# Does Shooting in Color then Converting to Black and White...



## Rekd (Jul 18, 2011)

...give different results than shooting in black and white?


----------



## ann (Jul 18, 2011)

IMHO, yes, you have more control and more options. Then of course you always have the color one just in case you change your mind.


----------



## KmH (Jul 18, 2011)

Yes, you have much more control over the density and contrast in the final image by converting a color image to B&W with something like a Photoshop B&W adjustment layer, which has 6 color sliders you can manipluate.

Some edit by just using the Channel mixer, and there are a variety of other plug-ins and techniques.


----------



## Robin Usagani (Jul 18, 2011)

if you shot it in RAW, doesnt matter.  Only the preview on your LCD shows black and white.


----------



## Derrel (Jul 18, 2011)

Schwettylens said:


> if you shot it in RAW, doesnt matter.  Only the preview on your LCD shows black and white.

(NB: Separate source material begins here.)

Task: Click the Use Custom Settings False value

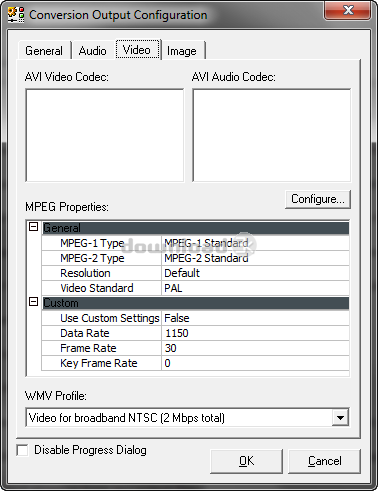Action: pos(255,318)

PLUS the JPEG images shot in RAW + JPEG Mode come out as B&W images. If you tweak the in-camera settings to produce a good B&W image for the lighting consitions and the exposure at the scene, you will get some beautiful B&W image straight out of the camera. Canon has a beautiful in-camera FIlter Effects option, called Sepia,and it looks gorgeous, right out of the camera when used with the Yellow Filter Option enabled.

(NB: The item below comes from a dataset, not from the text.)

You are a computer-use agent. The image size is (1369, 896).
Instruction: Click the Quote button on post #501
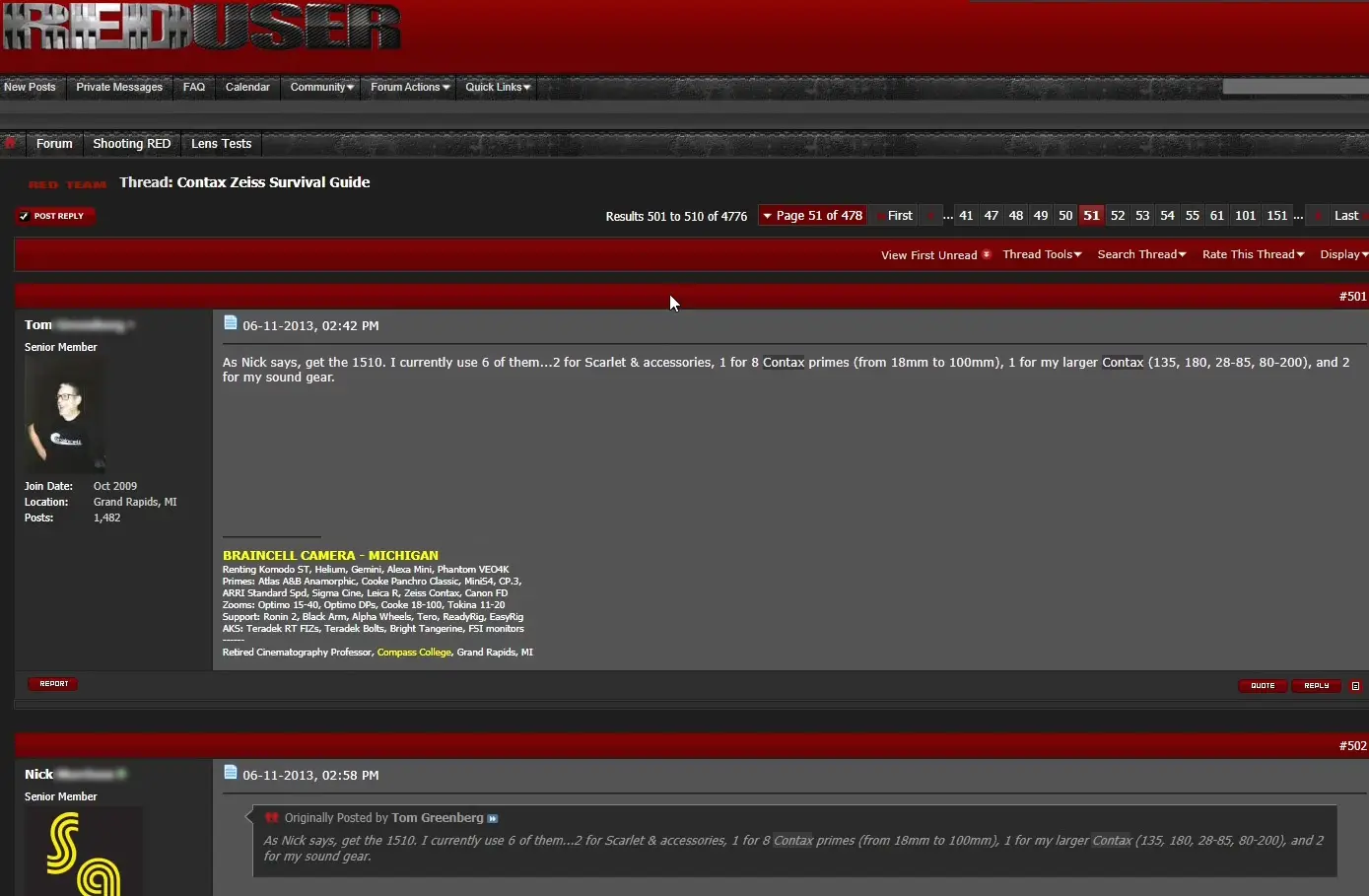(x=1262, y=686)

There is more to shooting GOOD B&W images than just shooting in full color, and reviewing in full color, and then automatically batch-converting full-color images to B&W in post; if you want to make GOOD BLACK AND WHITE images, you really,really ought to give lighting, exposing, and evaluating B&W LCD images in the field and studio an honest try. That is, if you have the requisite background to be able to evaluate line,shape, tone,and texture as design elements when seen in black and white. The absence of color means that really successful B&W images will be lighted "differently" than color images.


----------



## Rekd (Jul 19, 2011)

Derrel said:


> Schwettylens said:
> 
> 
> > if you shot it in RAW, doesnt matter.  Only the preview on your LCD shows black and white.
> ...




Thanks for the insights, sounds like lighting can be even more important in BW than in color...?


----------



## tirediron (Jul 19, 2011)

Lighting is crucial to good black and white photography.  Remember that a digital camera's sensor is an RGB device; all digital monochromes are simply software conversions.  If you want the best black and white, then shoot film!  *NO* digital conversion will ever beat Ilford Pan F processed in Ilfosol 3!


----------



## usayit (Jul 19, 2011)

In the old days, B&W photographers would use various filters (usually various red, green, yellow) to give a different look or to bring attention to a particular texture.   They spent even more time carefully considering how light impacts the image.   

Its no different today.... 


Also, how the software conversion is performed in post is also important for digital.   If you have lightroom, there are free presets (see link below) that contain B&W presets that should give you an idea.... (but not a complete picture)

Perfect Presets for Lightroom - onOne Software


----------



## Rekd (Jul 19, 2011)

The wife's got an old EOS750 and EOS500, mayhaps I'll grab a couple of new batteries and see if they still work... Thanks for the insights!


----------



## Josh66 (Jul 20, 2011)

Yes, I would agree that lighting is more important in B&W than it is in color...

Without the colors there, all you really have to rely on for contrast and/or subject separation is light.


I shoot a lot of B&W (film), but I wouldn't call myself an expert.  I have shot enough though to know that good lighting is more important when working with B&W...  With color, you have the colors helping to add contrast...  With B&W, all you have is the light.


----------